RECORDS PROVIDED.
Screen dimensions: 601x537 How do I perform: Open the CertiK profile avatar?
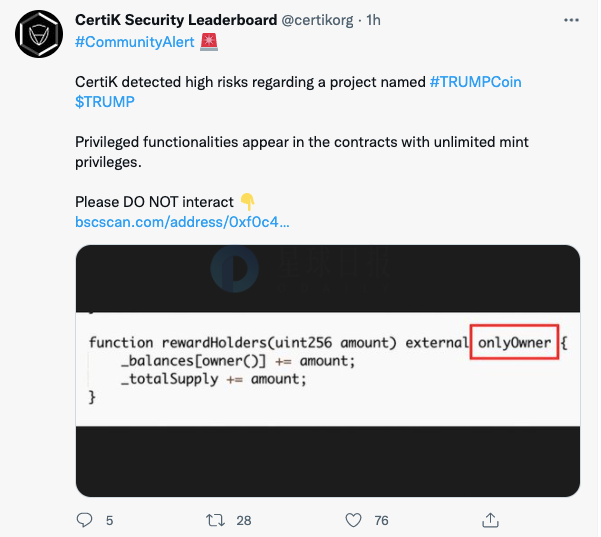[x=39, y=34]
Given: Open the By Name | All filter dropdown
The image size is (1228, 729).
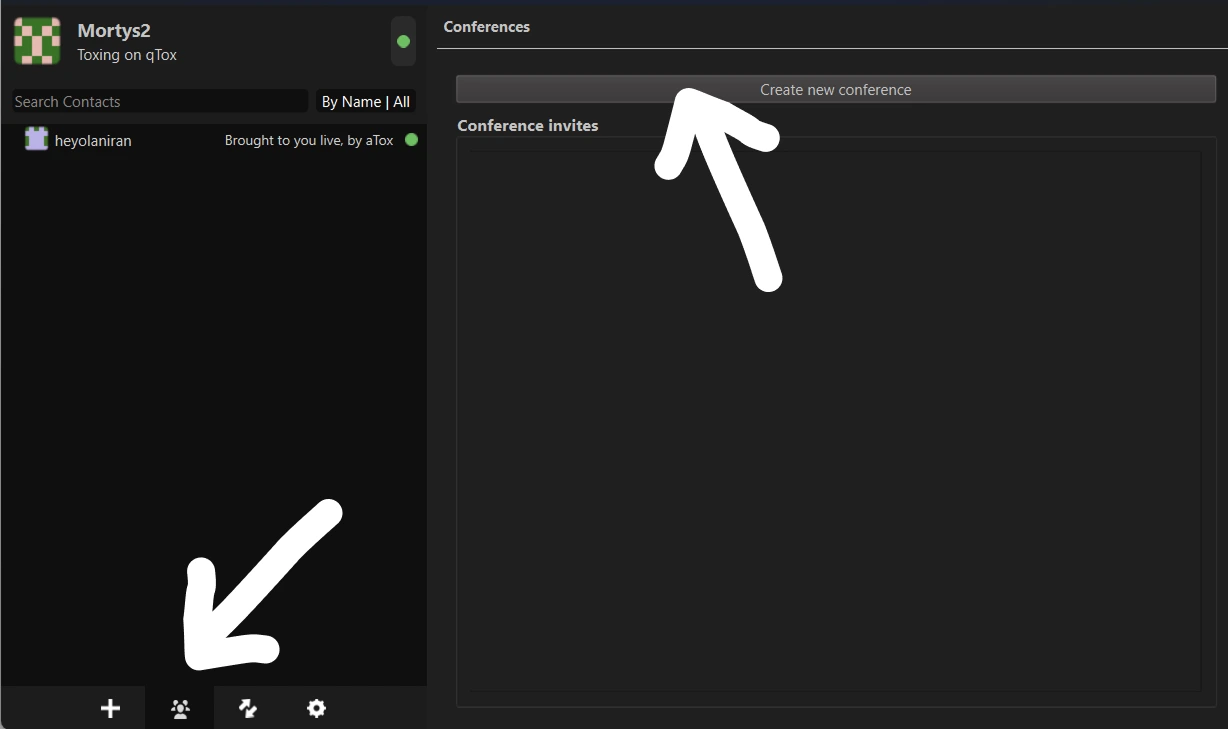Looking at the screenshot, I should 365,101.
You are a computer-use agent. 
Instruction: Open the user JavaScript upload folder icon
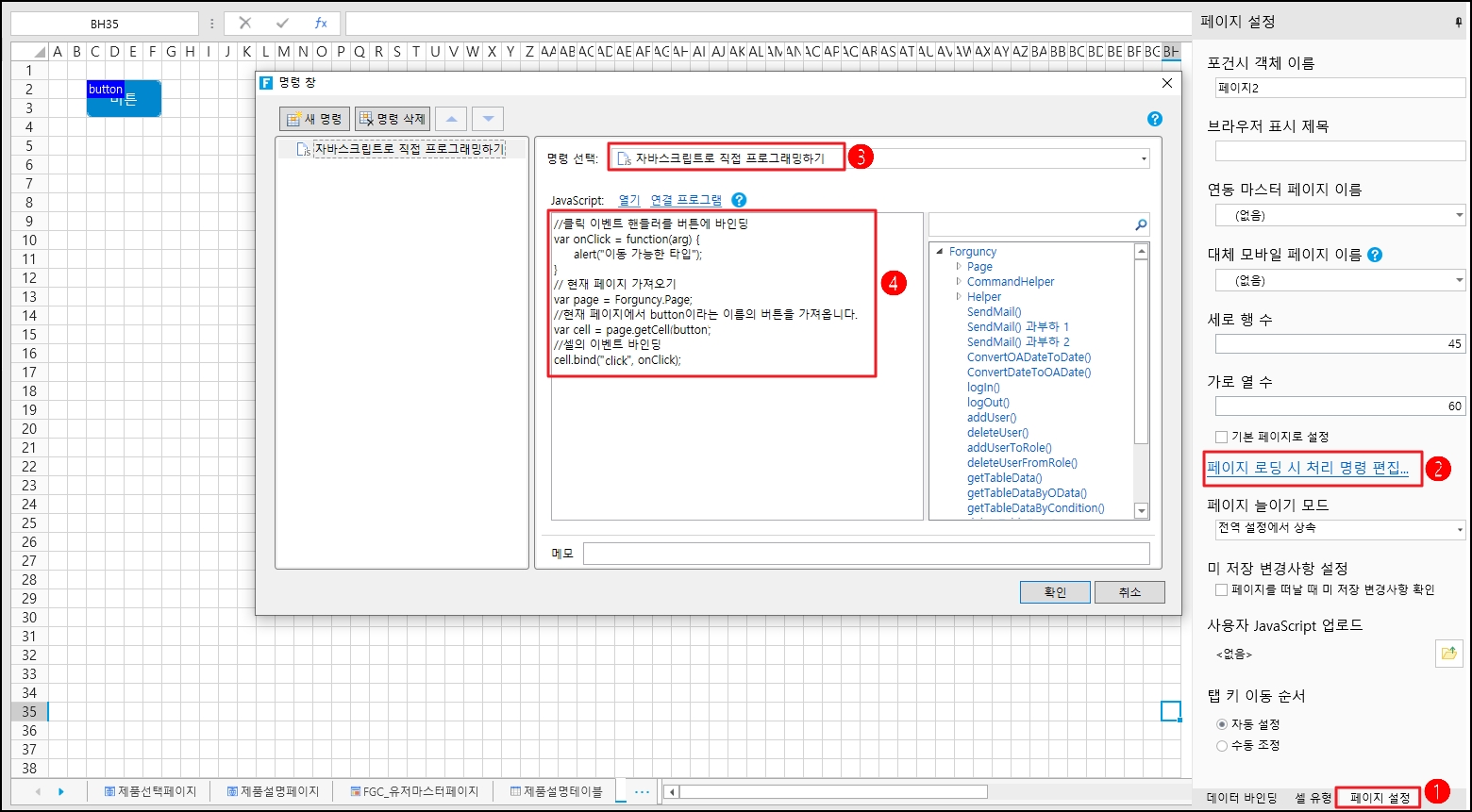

WORK REQUEST. Everything in the records above must be restated verbatim, save for the pictures.

RESPONSE TO THIS TASK.
Screen dimensions: 601x537 How do I perform: Open the CertiK profile avatar?
[x=39, y=34]
Given: Open the By Name | All filter dropdown
The image size is (1228, 729).
Looking at the screenshot, I should 365,101.
You are a computer-use agent. 
Instruction: Open the user JavaScript upload folder icon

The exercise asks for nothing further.